A volte un complimento ci illumina la giornata. Altre volte, invece, ci mette a disagio. Perché ci sembra forzato, poco credibile, detto per dovere. E così, ci ritroviamo a non saper bene né come riceverli, né come farli. Eppure, fare un complimento sincero è una forma potente di relazione, capace di rafforzare i legami, migliorare l’umore e creare vicinanza. Ma solo se fatto bene.
Il valore di un complimento ben dato
Un complimento autentico ha un impatto profondo. Non si tratta solo di dire qualcosa di carino: è un atto di riconoscimento. Significa dire all’altro “ti ho visto”, “mi sei arrivato”, “ho apprezzato qualcosa di te”. In una società in cui siamo spesso più abituati a criticare che a valorizzare, un complimento vero è un dono raro e prezioso.
Ma per essere tale, deve essere sentito, mirato, non generico. E soprattutto, deve arrivare senza aspettative di ritorno.
Perché abbiamo paura di fare (e ricevere) complimenti
Molti di noi si trattengono dal fare complimenti per timidezza, paura di sembrare ruffiani o inopportuni. Altri temono di far sentire l’altro in imbarazzo. E spesso, il problema è che non sappiamo trovare le parole giuste.
Anche riceverli non è semplice: c’è chi si schermisce, chi sminuisce, chi non sa come reagire. Perché non siamo abituati ad accogliere il bene. A lasciarlo entrare.
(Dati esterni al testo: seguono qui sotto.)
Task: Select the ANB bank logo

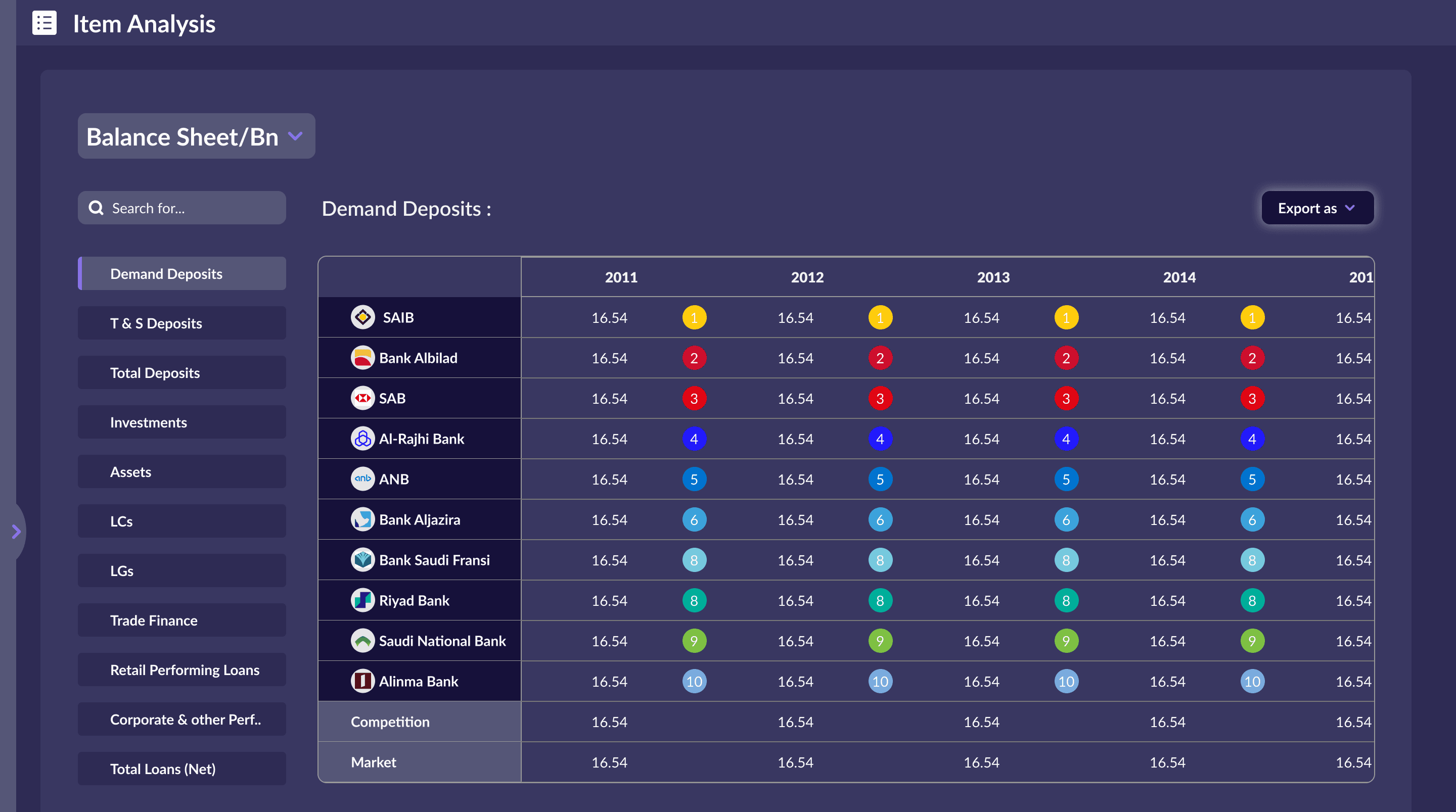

Cosa rende un complimento davvero sincero?
Un buon complimento:
- È specifico – “Sei sempre attento ai dettagli” funziona meglio di “Bravo, come sempre”.
- È centrato sull’altro – Non su come ci ha fatto sentire, ma su cosa ha fatto bene.
- È spontaneo – Non costruito, non copiato, non doveroso.
- È disinteressato – Non mira a ottenere nulla in cambio.
E, soprattutto, è detto con la giusta misura: senza enfasi teatrali, senza aspettarsi ringraziamenti forzati.
5 esempi di complimenti che funzionano (e perché)
- “Hai una calma che mi trasmette tranquillità.”
Non è un giudizio estetico, ma un riconoscimento di valore personale. - “Mi è piaciuto molto come hai gestito quella situazione.”
Rende visibile uno sforzo o una qualità concreta. - “Il tuo modo di scrivere mi colpisce ogni volta.”
Mette l’accento su un talento riconoscibile. - “Sei stato molto generoso oggi.”
Valorizza un gesto, non un tratto generico. - “È bello avere qualcuno come te nel gruppo.”
Esprime gratitudine, senza esagerazioni.
Ogni complimento sincero crea connessione. È come dire: sei importante, e te lo faccio sapere.